[Dataset entries]
* * * * * * * * *
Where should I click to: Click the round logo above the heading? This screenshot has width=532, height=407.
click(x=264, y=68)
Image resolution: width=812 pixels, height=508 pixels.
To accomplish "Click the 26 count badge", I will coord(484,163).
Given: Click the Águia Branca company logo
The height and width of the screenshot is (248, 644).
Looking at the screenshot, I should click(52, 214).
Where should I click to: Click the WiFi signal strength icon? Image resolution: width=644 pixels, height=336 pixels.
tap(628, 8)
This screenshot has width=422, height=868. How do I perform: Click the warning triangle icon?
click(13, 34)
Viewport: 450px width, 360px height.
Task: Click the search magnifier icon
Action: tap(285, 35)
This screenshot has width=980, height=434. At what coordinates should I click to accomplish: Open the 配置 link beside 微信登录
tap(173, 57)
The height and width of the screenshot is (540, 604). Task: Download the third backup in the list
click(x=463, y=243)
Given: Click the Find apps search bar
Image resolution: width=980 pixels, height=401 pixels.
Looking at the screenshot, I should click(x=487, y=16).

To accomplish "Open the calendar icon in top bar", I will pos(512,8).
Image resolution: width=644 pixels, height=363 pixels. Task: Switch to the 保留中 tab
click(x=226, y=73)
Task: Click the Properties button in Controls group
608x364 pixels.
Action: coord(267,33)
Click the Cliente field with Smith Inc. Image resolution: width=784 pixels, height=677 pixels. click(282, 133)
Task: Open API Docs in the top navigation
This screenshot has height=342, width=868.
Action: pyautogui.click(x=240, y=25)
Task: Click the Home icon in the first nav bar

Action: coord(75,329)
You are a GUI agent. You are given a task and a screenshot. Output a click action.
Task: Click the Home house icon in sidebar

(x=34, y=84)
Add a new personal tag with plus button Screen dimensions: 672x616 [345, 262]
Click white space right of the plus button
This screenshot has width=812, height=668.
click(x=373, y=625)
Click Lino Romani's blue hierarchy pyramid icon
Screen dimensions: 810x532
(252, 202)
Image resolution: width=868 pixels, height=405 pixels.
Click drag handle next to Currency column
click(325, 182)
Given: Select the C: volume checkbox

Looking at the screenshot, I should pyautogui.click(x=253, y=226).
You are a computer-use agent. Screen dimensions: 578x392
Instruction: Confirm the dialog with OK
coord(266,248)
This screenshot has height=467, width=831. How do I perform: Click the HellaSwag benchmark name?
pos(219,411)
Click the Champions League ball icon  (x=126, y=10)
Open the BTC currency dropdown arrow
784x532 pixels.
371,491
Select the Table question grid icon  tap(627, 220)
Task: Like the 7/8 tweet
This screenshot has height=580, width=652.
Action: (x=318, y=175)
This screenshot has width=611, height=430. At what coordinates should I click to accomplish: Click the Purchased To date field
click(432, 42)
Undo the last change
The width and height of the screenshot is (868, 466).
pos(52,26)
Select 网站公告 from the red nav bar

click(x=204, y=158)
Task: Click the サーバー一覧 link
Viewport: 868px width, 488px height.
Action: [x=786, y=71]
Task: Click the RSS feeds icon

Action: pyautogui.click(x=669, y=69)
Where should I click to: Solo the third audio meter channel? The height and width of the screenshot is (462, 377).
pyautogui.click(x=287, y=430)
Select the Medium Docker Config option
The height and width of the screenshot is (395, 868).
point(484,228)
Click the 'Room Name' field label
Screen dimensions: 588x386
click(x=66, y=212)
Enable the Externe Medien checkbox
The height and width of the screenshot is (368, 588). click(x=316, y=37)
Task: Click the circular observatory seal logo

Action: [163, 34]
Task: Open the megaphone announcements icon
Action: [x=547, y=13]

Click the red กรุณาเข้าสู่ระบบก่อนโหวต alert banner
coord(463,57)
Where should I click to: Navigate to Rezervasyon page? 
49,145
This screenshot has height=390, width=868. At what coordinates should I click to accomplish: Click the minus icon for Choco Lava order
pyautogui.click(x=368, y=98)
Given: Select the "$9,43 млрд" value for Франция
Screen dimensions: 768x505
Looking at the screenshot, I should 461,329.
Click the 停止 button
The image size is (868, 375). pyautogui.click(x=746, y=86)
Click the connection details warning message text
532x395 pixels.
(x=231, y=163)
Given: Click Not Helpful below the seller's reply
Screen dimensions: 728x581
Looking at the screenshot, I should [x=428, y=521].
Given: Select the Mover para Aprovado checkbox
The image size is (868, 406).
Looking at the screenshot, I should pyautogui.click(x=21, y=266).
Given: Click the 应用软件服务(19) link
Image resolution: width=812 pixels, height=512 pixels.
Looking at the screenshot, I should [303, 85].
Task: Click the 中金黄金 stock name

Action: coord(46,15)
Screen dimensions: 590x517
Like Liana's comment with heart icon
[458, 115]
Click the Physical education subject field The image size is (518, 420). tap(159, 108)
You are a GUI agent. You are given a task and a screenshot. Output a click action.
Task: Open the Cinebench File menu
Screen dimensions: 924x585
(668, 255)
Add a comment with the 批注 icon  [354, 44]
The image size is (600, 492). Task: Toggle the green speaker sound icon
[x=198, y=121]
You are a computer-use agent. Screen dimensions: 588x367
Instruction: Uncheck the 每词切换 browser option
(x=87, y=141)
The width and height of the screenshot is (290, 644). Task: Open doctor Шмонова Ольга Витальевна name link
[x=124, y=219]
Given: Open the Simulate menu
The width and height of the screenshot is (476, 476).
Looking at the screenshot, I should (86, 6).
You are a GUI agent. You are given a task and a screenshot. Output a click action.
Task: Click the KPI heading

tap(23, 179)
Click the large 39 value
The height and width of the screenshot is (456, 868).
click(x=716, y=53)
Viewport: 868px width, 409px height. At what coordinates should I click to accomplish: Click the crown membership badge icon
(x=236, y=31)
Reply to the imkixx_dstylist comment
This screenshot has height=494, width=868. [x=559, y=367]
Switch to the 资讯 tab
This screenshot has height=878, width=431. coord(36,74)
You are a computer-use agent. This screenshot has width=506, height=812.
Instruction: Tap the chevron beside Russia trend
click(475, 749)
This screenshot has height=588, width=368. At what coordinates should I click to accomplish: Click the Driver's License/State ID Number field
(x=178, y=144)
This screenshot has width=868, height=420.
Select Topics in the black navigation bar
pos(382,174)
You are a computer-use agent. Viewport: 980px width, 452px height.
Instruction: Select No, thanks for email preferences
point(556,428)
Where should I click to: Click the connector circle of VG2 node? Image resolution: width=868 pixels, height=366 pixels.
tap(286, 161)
* * * * * * * * *
__Brief__:
What you give back should be exactly the lines of the data above from the line with "You are a computer-use agent. Screen dimensions: 578x392" through the line with "Click the Champions", both of those included, and nothing more.

__Your solution__:
You are a computer-use agent. Screen dimensions: 578x392
Instruction: Confirm the dialog with OK
coord(266,248)
This screenshot has height=467, width=831. How do I perform: Click the HellaSwag benchmark name?
pos(219,411)
Click the Champions League ball icon  (x=126, y=10)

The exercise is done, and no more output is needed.